In 1917–1918 Professors V. I. Bauman and I. M. Bakhurin carried out a magnetometer survey of the deposit, which allowed to revise the ore reserves of the Magnetic Mountain to 6-7 and even 10 billion poods.

== Iron ore mining ==
Until the 1730s, iron mining on Magnetic Mountain was carried out by Bashkirs:"...Until the last great rebellion, the Bashkirs used to extract iron from this mountain in a very simple way, and especially excellent steel.
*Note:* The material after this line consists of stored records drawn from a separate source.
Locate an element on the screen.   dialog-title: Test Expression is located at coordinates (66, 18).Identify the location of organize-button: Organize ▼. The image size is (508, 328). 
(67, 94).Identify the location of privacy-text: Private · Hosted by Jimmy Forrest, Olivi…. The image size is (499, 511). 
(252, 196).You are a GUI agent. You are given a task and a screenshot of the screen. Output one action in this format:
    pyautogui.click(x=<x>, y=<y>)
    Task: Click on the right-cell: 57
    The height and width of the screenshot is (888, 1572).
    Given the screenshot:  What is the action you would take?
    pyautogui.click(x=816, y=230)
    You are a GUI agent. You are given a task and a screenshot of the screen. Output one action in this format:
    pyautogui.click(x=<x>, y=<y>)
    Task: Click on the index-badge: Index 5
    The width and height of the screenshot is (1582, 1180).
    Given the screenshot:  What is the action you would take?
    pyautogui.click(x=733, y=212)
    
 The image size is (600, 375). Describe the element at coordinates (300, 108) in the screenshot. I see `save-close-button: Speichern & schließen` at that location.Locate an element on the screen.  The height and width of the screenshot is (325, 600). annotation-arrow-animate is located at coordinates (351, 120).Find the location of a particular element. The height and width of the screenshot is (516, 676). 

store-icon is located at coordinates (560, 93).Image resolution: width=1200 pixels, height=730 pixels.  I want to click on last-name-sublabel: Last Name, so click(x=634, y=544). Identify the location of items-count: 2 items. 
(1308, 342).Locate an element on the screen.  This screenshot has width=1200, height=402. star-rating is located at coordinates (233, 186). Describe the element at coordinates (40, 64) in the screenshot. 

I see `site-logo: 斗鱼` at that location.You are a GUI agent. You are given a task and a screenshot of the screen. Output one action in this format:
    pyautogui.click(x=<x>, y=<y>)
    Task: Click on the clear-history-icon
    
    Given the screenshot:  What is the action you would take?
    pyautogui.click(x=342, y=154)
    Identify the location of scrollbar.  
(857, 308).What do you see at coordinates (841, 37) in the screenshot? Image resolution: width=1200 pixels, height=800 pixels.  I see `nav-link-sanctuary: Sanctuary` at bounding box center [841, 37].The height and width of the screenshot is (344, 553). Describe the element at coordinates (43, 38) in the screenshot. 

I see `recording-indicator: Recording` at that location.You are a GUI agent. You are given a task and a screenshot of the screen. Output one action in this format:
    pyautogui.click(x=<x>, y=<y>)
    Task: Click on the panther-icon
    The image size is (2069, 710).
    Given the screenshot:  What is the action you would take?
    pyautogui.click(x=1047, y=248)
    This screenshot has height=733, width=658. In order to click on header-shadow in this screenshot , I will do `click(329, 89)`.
But at the outbreak of the rebellion, in 1735, they were forbidden to go on with it...".On December 24, 1747, in the Chancery of Orenburg Governorate, the factory worker I. B. Tverdyshev announced that he had found mines "near the Yaika River at a distance of eight versts from it, as well as from the mouth of the Upper Kizilu River at eight versts in the mountain called Atachi in three places".

Ivan Borisovich Tvyordyshev and his son-in-law and companion Ivan Semyonovich Myasnikov, relying on the provisions of the Collegium of Mining of 1719–1734 and taking advantage of the fact that the Magnetic Mountain is not registered as the property of anyone, became the first official claimants to the ore reserves of the mountain. Their "humble request" was to have the ore deposit secured for them "for all eternity".

On October 27, 1752, the Chancery of the Orenburg Governorate issued a document granting Tverdyshev and Myasnikov the right to mine ores and build factories on the Avzyan and Tirlyan rivers. Ore from the Magnetic Mountain was brought here, to the future Beloretsk Iron and Steel Works.

On November 30, 1753, by the order of the governor of Orenburg I. I. Neplyuev, the commander of the engineering corps Fyodor Menz assigned three places on the Atach mountain to Tverdyshev. Surveyors of the Orenburg province under the direction of the ensign I. D. Krasilnikov made a geographical map of the province, on which the Magnetic Fortress was marked.

In 1759 the first import of ore from the Magnetic Mountain for the Beloretsk plant, built on the Tirlyan River, began. In the summer the ore was collected on the surface and piled up in heaps, in the winter it was exported by a sledge route through the Verkhneyaitskaya fortress (now Verkhneuralsk).

== Memory ==
On May 15, 1971, the monument "40th Anniversary of the Mine" was opened on the summit of Magnetic (Uzyanka) Mountain to commemorate the 40th anniversary of the day when the first ton of ore (450 million tons) was extracted from the Magnitogorsk mine. A real artifact forms part of this monument: the bucket of the excavator with a block of Magnitogorsk ore is placed on a high rectangular pedestal welded from sheet iron. On the front side of the pedestal the plaque was reinforced, now it is missing. On the back of the pedestal there is an inscription: 40 years 1971. At the base of the monument there are two blocks of iron ore.